我的職業是教師,許多個冬日深夜,我獨自坐在爐邊讀書,忘記了家裏已經沒有明天的糧食,忘記了那份連糊口都勉強的教師工資。那本使我丟開煩惱的書是一個昆蟲學小冊子,作者是當時昆蟲學的祖師——列翁·杜福爾。受到這本書的啟發,我滿腔熱情地開始投入全新的研究工作中,不久就發表了我的昆蟲學處女作,它不僅獲得了法蘭西學院頒發的獎項,還得到了列翁·杜福爾的親筆讚譽,鼓勵我在研究昆蟲的道路上繼續走下去。

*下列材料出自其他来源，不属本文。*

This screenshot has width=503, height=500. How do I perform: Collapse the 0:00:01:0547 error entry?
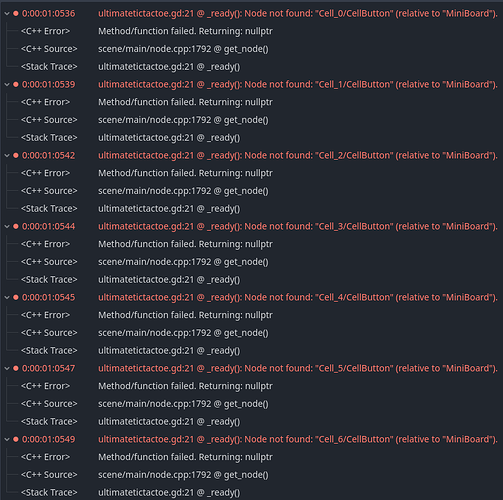click(7, 369)
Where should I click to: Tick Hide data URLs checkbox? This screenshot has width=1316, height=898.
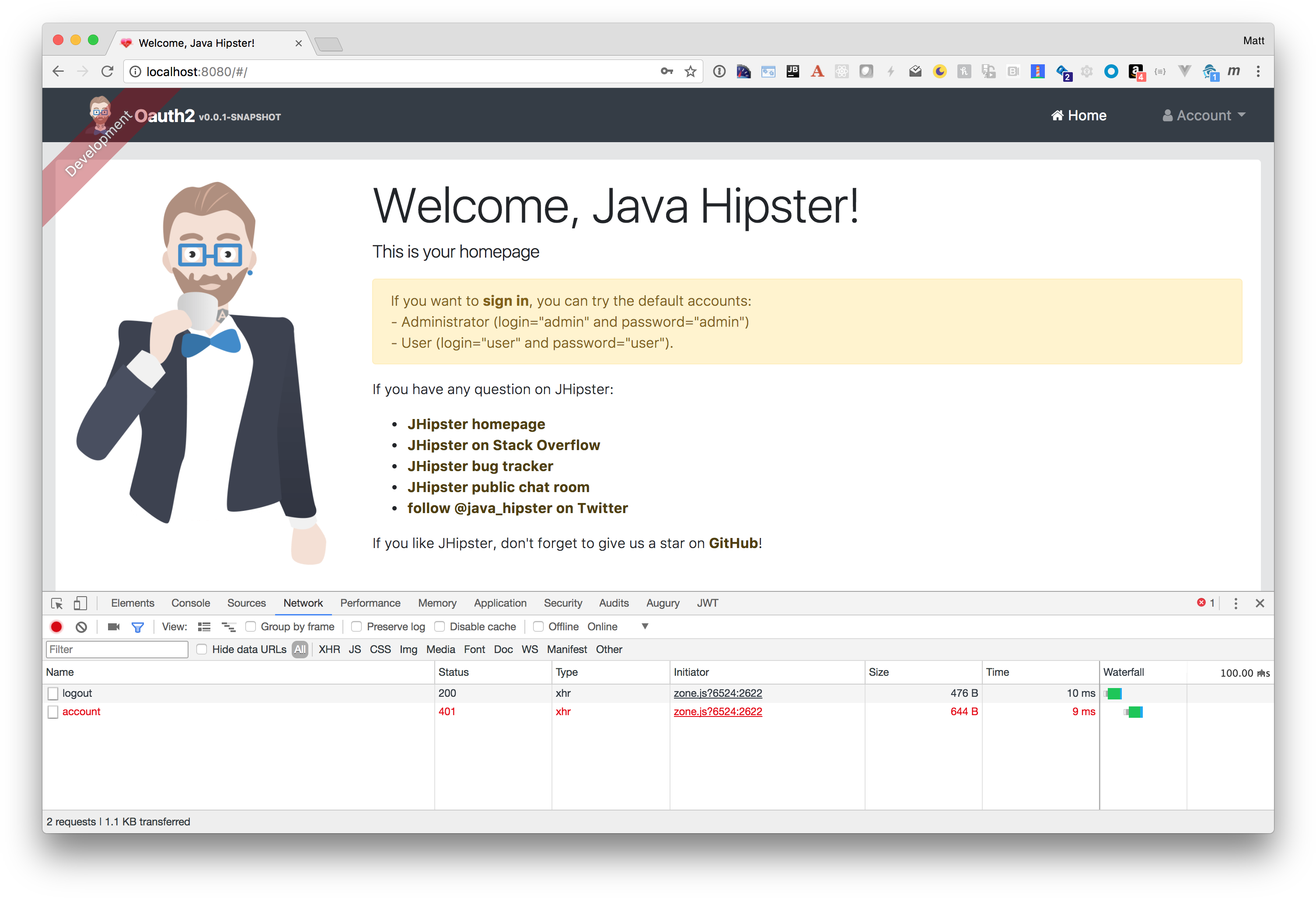[202, 650]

今天我一想到那些熱情洋溢的話語,眼裏仍會湧上激動的淚水。

我的研究方法與眾不同,別人都是在實驗室裏將蟲子開膛破肚,而我是走到陽光下、田野間觀察它們怎樣捕獵,怎樣蓋房子、結婚、生育後代。這樣一來困難就大多了,我必須付出極大的耐心,才能抓住轉瞬即逝的一星半點機會。我的觀察地點大多是在陽光直射的坡地上、悶熱的山溝裏和危險的懸崖峭壁上,有時還受到路人的打擾,這些人中也包括鄉下警察。

鄉下警察的脾氣通常都很固執,他看著我整天東遊西逛,一副若有所思的表情,還時常停下來這裏敲敲、那邊挖挖,立刻把我列入了懷疑對象,他覺得我隨身背的標本箱不是裝著贓物就是偷來的兔子。終於有一天,我正趴著看飛蝗泥蜂幹家務,突然身後響起一聲大喝:“請你跟我走一趟!”不論我怎麼解釋,他都不相信我天天頂著烈日隻是為了看蟲子。

還有一次,為了觀察本地的一種泥蜂,我天一亮就趴在山穀裏的石頭上。三個去葡萄田的女人經過時看了看我,向我道了聲早安,我也有禮貌地問候了她們。等到夕陽西下,那幾個女人頂著籃子回家時,看到我還在石頭上,甚至姿勢都沒變,我聽到其中一人小聲地說:“真可憐,原來是個傻子。”

現在,我已是滿頭銀發、老眼昏花,這些點點滴滴的回憶就像照進老屋的陽光,對我來說是那麼溫暖,歲月的流逝沒有磨滅它們,反而使之曆曆在目,每一個細節都變得愈發清晰。

在回憶裏,我甚至可以穿越時光走廊,透過曾經純真、清澈、執著的眼睛看到過去的自己,一個深深熱愛大自然的孩子。